The Society of Cardiovascular Computed Tomography (SCCT) considers radiation exposure during imaging a matter of utmost importance and supports the tremendous amount of work by vendors and clinicians to reduce unnecessary radiation exposure from diagnostic cardiac CT angiography. Firstly, the SCCT verification program supports the rigorous published cardiac CT training guidelines, which mandate extensive education in radiation safety and radiation reduction techniques for all Level II and Level III certified clinicians. In fact, radiation exposure from cardiac CT has been reduced by about 80 percent (15 mSv to 3-4 mSv) through advances in technology, protocols and algorithms, especially within the last two or three years. The average radiation exposure dose for cardiac CT angiography is now equal to and often less than that of invasive diagnostic cardiac angiography and is substantially lower than that of cardiac SPECT (single photon emission computed tomography) and PET (positron emission tomography) imaging. Published reports document radiation doses for common cardiac diagnostic tests as follows: prospective (state of the art) CT angiography protocols: 2-4 mSv; retrospective (older) CT angiography protocols: 12-18 mSv; diagnostic invasive coronary angiography: 7 mSv. SPECT perfusion studies: 12 mS; average annual background radiation exposures (United States): 3 mSv.

A 2010 article by Raff et al entitled "Radiation dose from coronary CT angiography: Five years of progress (published in the Journal of Cardiovascular Computed Tomography, Vol. 4, No. 6, November/December 2010) demonstrates the significant radiation reductions resulting from advances in the field. This point is illustrated by the following figure from his article (reproduced with the permission of Elsevier (Copyright Elsevier 2010).

Figure 1 (B) Radiation dose by year.

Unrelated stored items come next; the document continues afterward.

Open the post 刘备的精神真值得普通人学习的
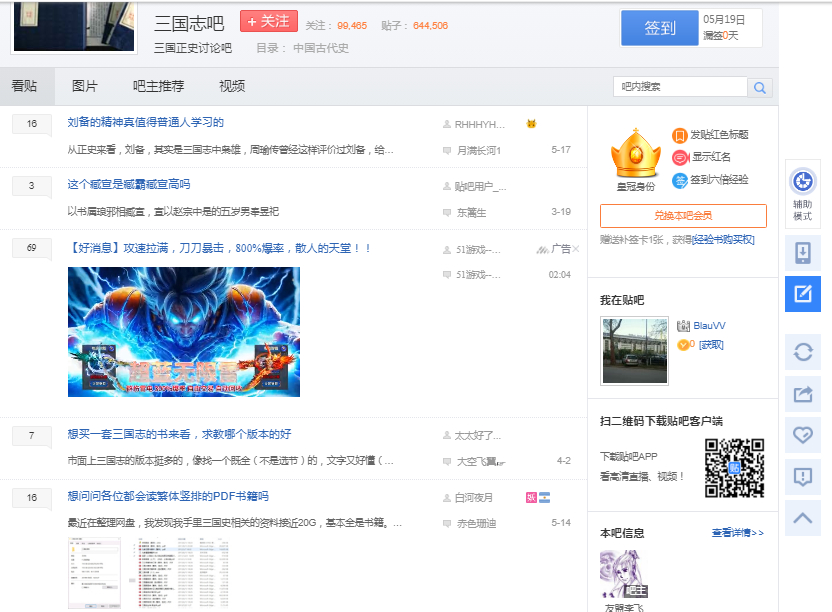The image size is (832, 612). point(145,123)
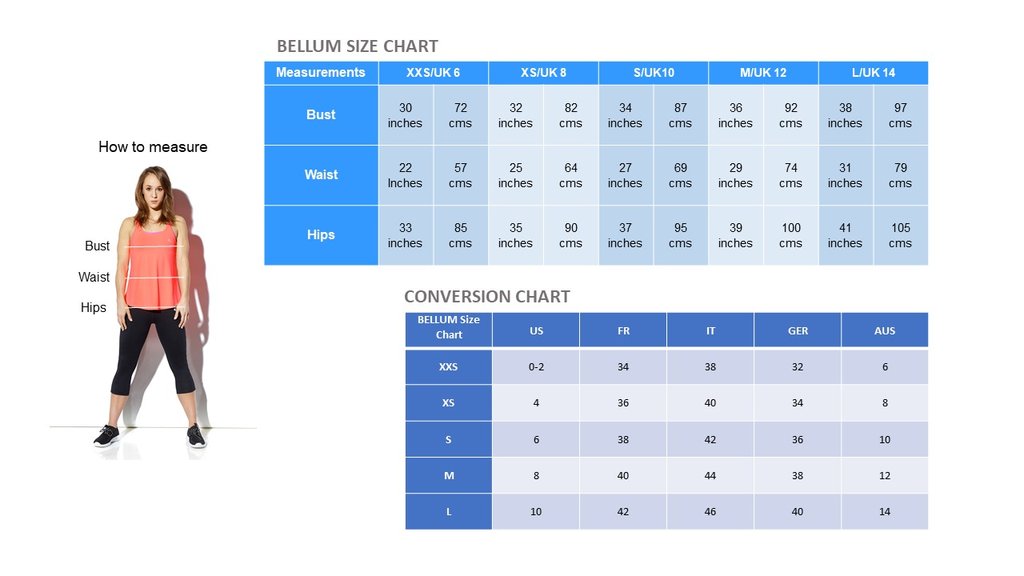Select the Measurements header cell
The image size is (1024, 576).
pyautogui.click(x=321, y=73)
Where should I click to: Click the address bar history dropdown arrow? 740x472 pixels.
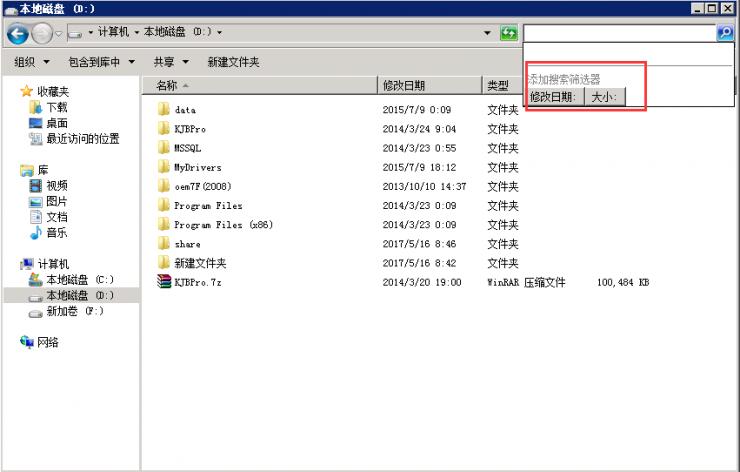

Blue symbols indicate research reports by publication date; blue line, linear regression of reported research doses; red squares, multicenter clinical reported doses listed by year data collected; red line, linear regression of reported clinical survey doses.

In addition, preliminary data suggest that cardiac CT angiography may reduce the number of unnecessary SPECT and invasive angiographic studies. The SCCT also supports the inclusion of radiation dose reporting in the same document as the clinical report.

Further work in this area is ongoing and there have been more recent publications, including abstracts at these very scientific sessions, documenting the effectiveness of these radiation-sparing techniques.

The SCCT recommends that diagnostic radiation be utilized judiciously, in line with the principles of ALARA (as low as reasonably achievable) and that it be individualized to each patient, weighing the radiation exposure risk versus diagnostic testing benefit. Diagnostic radiation should only be prescribed when the benefits of a particular test are felt to outweigh any potential harm from the resulting radiation exposure. In addition, the SCCT recommends following the published guidelines and appropriate use criteria regarding indications for diagnostic and screening cardiac imaging studies.

Matthew Budoff, M.D., FSCCT, professor of medicine, Los Angeles Biomedical Research Institute, SCCT president adds, "We [SCCT] vigorously support awareness of radiation safety and the adoption of a policy of responsible diagnostic radiation use. We encourage ongoing efforts to continue the excellent work taking place in the area of diagnostic radiation reduction techniques and radiation exposure monitoring. We are encouraged that the increased awareness has led to improvements in patient dose. Most of our members have reported dose reductions up to 70 percent at their institutions for cardiac CT angiography."